アメリカには、若い世代(18歳〜35歳)の人口が7700万人いると言われています。この世代は、テレビ離れした『インターネット世代』です。

これは、日本においても同じことが言えます。

スマートフォンが普及されたことで、FacebookやLINE、Instagramなどに割かれる時間の割合が長くなってきている。

さらに、硬派な政治などのニュース・記事に関してあまり興味を示さない世代でもあります。

なのに、なぜVICEは若者に対して、人気のメディアへと成長することができたのでしょうか?

僕は、3つの理由があると思います。

  1. メディアブランディングがしっかりされている
  2. 1人の若いジャーナリストという視点でニュースを発信している
  3. ソーシャルメディアの登場

 

1.メディアブランディングがしっかりされている

VICEの成功理由

今でこそ国際問題、社会問題、音楽、フード、カルチャーなど幅広いニュースを取り扱っているが、創業当時は、パンクなどのコンテンツを発信させていたメディアである。

アートコンテンツでブランディングしつつ、ニュースコンテンツを発信しており、いずれのコンテンツも切り口が既存のメディアと比較しても新しい。

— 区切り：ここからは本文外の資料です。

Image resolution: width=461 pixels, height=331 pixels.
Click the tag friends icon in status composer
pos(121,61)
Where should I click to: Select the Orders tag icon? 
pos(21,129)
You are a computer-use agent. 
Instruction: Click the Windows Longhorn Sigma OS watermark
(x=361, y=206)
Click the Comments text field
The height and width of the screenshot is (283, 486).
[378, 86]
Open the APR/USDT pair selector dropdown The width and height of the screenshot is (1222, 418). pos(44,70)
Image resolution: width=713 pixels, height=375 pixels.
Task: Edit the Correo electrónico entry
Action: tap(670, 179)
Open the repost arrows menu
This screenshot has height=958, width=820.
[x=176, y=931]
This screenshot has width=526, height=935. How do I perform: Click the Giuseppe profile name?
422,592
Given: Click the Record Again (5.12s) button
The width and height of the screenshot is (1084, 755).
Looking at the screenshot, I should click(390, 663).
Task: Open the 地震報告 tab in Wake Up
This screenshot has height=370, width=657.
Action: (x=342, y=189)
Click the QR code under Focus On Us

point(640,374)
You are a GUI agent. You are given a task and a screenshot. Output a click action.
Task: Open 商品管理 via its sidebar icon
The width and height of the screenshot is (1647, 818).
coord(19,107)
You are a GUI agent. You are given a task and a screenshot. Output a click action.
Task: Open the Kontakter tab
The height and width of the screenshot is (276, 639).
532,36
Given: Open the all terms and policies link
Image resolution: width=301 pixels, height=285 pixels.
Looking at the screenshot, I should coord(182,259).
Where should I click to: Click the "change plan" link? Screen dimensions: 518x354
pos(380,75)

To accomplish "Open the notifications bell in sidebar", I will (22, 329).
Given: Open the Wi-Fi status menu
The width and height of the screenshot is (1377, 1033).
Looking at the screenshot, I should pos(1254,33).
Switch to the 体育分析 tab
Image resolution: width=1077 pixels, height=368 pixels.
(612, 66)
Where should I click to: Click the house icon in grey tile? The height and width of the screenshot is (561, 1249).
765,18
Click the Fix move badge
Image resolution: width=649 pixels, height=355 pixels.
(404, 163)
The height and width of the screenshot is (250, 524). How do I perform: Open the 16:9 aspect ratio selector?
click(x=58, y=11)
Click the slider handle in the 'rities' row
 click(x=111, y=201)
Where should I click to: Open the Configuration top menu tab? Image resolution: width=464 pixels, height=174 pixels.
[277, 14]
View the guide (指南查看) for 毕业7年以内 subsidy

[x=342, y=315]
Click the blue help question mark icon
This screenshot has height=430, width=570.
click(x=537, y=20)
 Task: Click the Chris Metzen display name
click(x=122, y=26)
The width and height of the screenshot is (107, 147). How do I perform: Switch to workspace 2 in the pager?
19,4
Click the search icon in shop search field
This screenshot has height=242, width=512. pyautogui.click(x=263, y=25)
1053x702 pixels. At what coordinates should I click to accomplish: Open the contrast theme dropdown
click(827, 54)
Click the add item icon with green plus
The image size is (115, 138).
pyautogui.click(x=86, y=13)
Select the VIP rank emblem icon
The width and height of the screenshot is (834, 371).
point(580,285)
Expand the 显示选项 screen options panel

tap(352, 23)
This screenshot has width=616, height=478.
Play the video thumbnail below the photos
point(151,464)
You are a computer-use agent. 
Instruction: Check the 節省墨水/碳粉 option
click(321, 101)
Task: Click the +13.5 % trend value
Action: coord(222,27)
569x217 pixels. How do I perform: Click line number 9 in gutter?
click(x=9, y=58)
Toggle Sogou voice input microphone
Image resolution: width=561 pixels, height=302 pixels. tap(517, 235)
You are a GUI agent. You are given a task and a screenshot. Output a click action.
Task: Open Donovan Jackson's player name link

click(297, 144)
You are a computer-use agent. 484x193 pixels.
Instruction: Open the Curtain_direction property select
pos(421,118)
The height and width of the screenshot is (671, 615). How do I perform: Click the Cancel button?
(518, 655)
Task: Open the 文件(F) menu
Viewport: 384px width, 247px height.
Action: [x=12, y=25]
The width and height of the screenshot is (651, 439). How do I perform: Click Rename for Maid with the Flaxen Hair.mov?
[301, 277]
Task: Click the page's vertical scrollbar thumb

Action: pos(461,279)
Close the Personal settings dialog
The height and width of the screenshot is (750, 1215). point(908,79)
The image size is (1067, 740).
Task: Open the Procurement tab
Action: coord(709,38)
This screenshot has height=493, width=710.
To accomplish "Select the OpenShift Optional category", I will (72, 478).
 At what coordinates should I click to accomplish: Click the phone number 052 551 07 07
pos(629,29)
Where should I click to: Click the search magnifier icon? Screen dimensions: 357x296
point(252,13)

今までにない切り口でコンテンツを発信し、今まで作り上げてきた世界観を崩さないでいることがメディアブランディングに繋がっていると考えられます。

 

2.1人の若いジャーナリストという視点でニュースを発信している

Viceのニュース映像は、既存メディアのような組織だった取材ではなく、一人の若いジャーナリストによるパーソナルな問題意識とパーソナルな会話が特徴であることです。

例えばウクライナの紛争リポートは、ウクライナのとある基地をロシア軍が取り巻くなか、ひとりの若いリポーターが塀を乗り越えて基地の中に侵入し、兵士と対話しながら最終的に司令官にまでたどり着くという内容です。

司令官にたどり着くまでのプロセスを見せながら、現場の空気を至近距離から伝えるという力のあるリポートでした。

VICEは、YouTubeにもコンテンツを配信しているわけですが、なぜそれらのコンテンツを見てしまうのか?

それは、僕たちがYouTubeの動画を「つい」見てしまう理由と同じだと思います。

つまり、そのコンテンツが主観的であり、『自分ごと』に置き換えられることが関心を奮い立たせる理由の1つと言えるでしょう。

 

3.ソーシャルメディアの登場

Facebook、TwitterやInstagramといったソーシャルメディアの登場も読まれるメディアにさせるための要因の1つでしょう。

ソーシャルメディア上にコンテンツがシェアされて、より多くの人に見られるメディアになっています。

コンテンツをシェアするには、そのコンテンツが『自分ごと』として認識されることが不可欠です。

したがって、記憶に焼きつくようなものであったり、共感することが大切です。

それには6つのポイントがあって

  1. シンプルであること
  2. 意外性のあること
  3. 具体的であること
  4. 信用性があること
  5. 感情に訴えること
  6. ストーリ性があること

これらの要素を踏まえたコンテンツを発信できている点がシェアを呼ぶために必要な要素です。

VICEが発信するコンテンツはこれらの要素を踏まえたコンテンツになっているということが言えるのではないでしょうか。

いずれにしても、こういったメディアの登場は、『個人の時代』を象徴するのではないでしょうか。